*** Data for processing
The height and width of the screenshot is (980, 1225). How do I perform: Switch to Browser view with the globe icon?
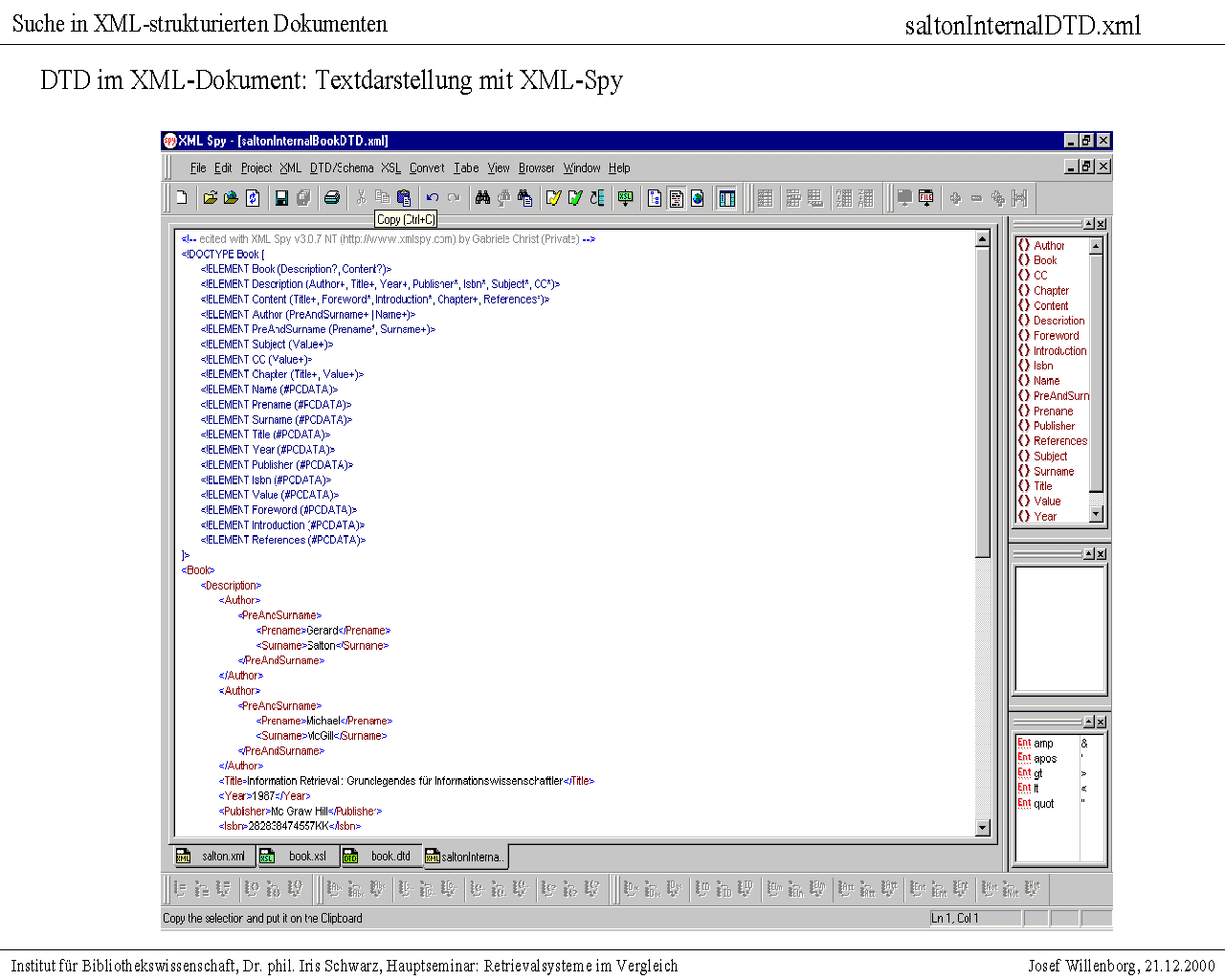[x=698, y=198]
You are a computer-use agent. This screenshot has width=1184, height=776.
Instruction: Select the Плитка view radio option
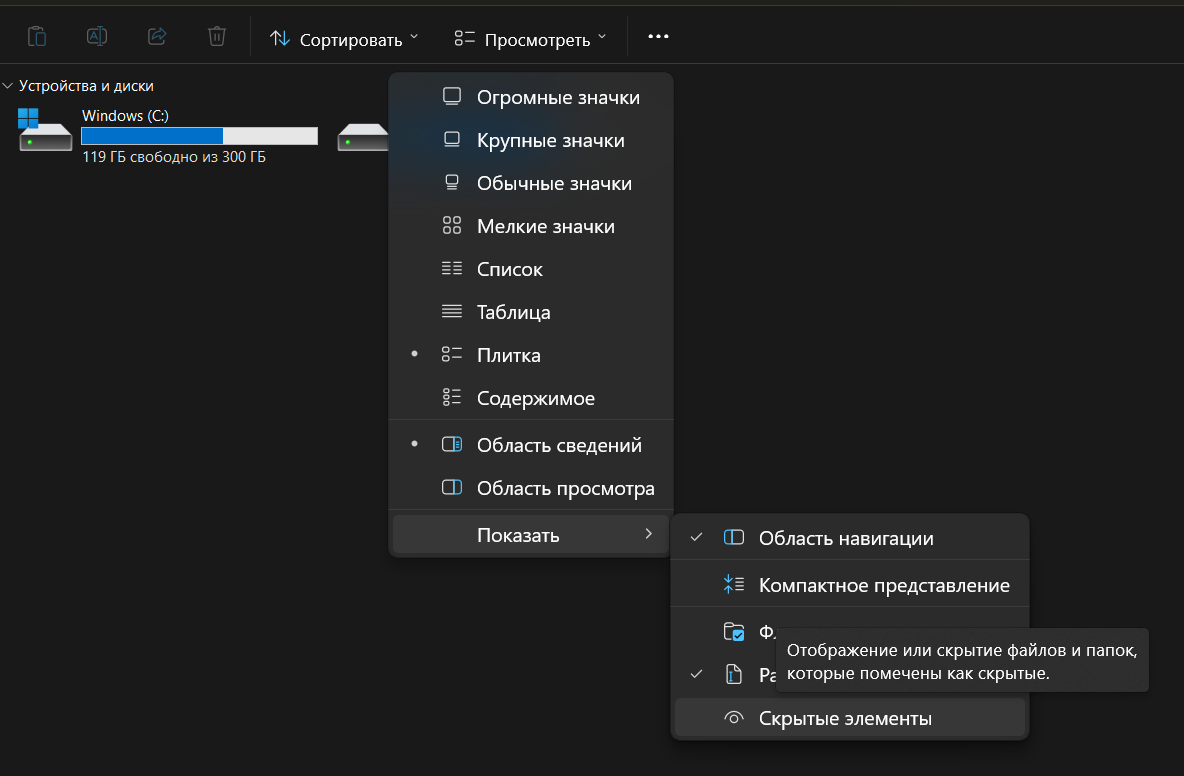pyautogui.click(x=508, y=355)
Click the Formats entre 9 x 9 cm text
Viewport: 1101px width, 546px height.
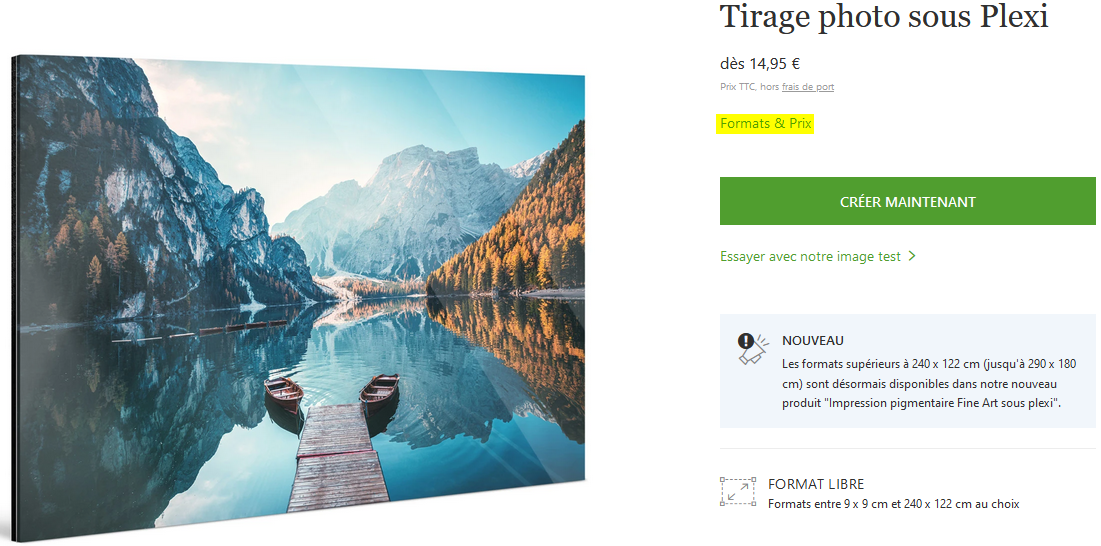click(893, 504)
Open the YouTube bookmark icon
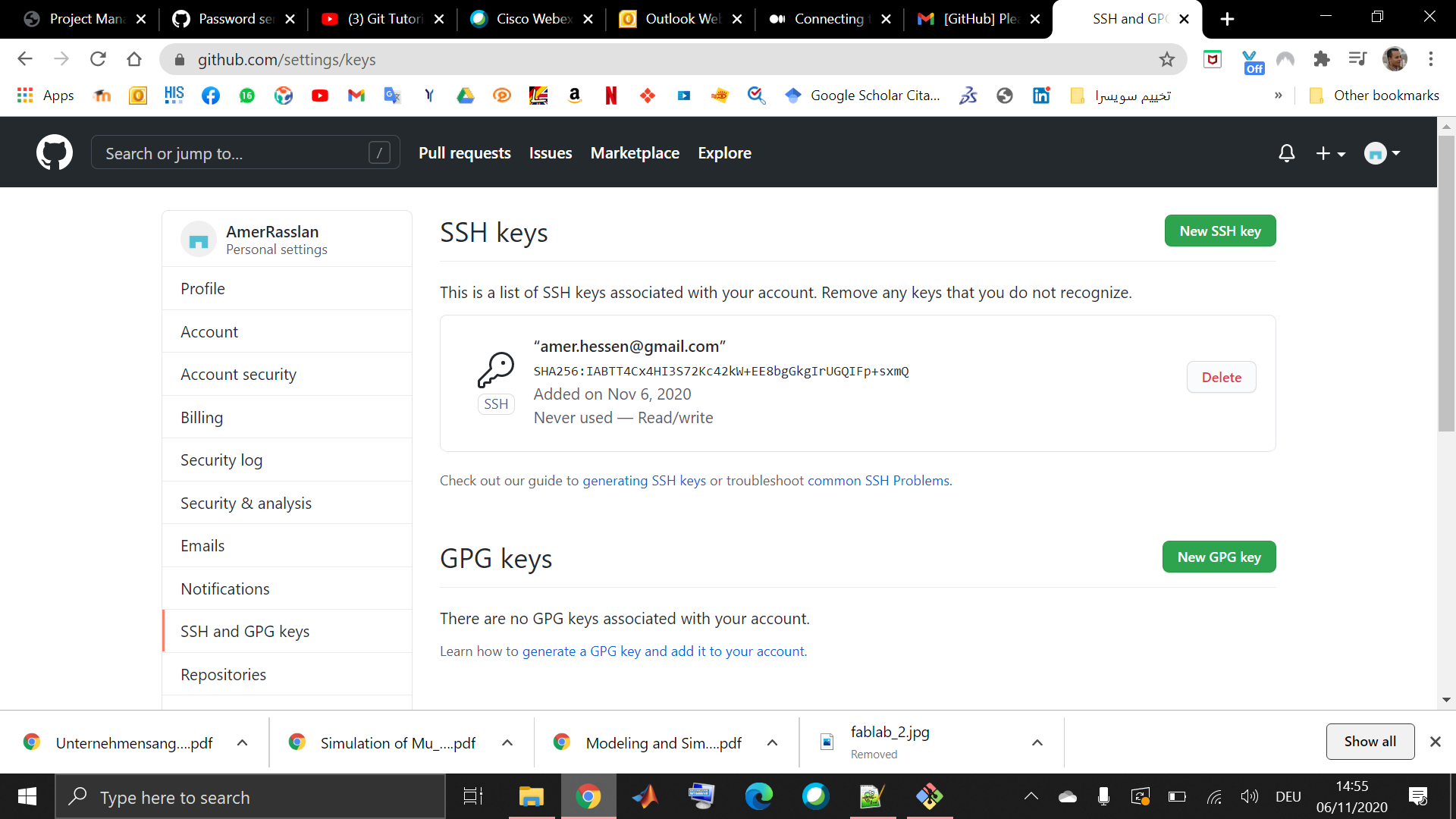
******
__Activity__.
Could you write out the records again exactly, without any of their pictures?

__Solution to this problem__.
The height and width of the screenshot is (980, 1225). How do I perform: Switch to Browser view with the globe icon?
[x=698, y=198]
You are a computer-use agent. This screenshot has width=1184, height=776.
Instruction: Select the Плитка view radio option
pyautogui.click(x=508, y=355)
Click the Formats entre 9 x 9 cm text
Viewport: 1101px width, 546px height.
click(893, 504)
Open the YouTube bookmark icon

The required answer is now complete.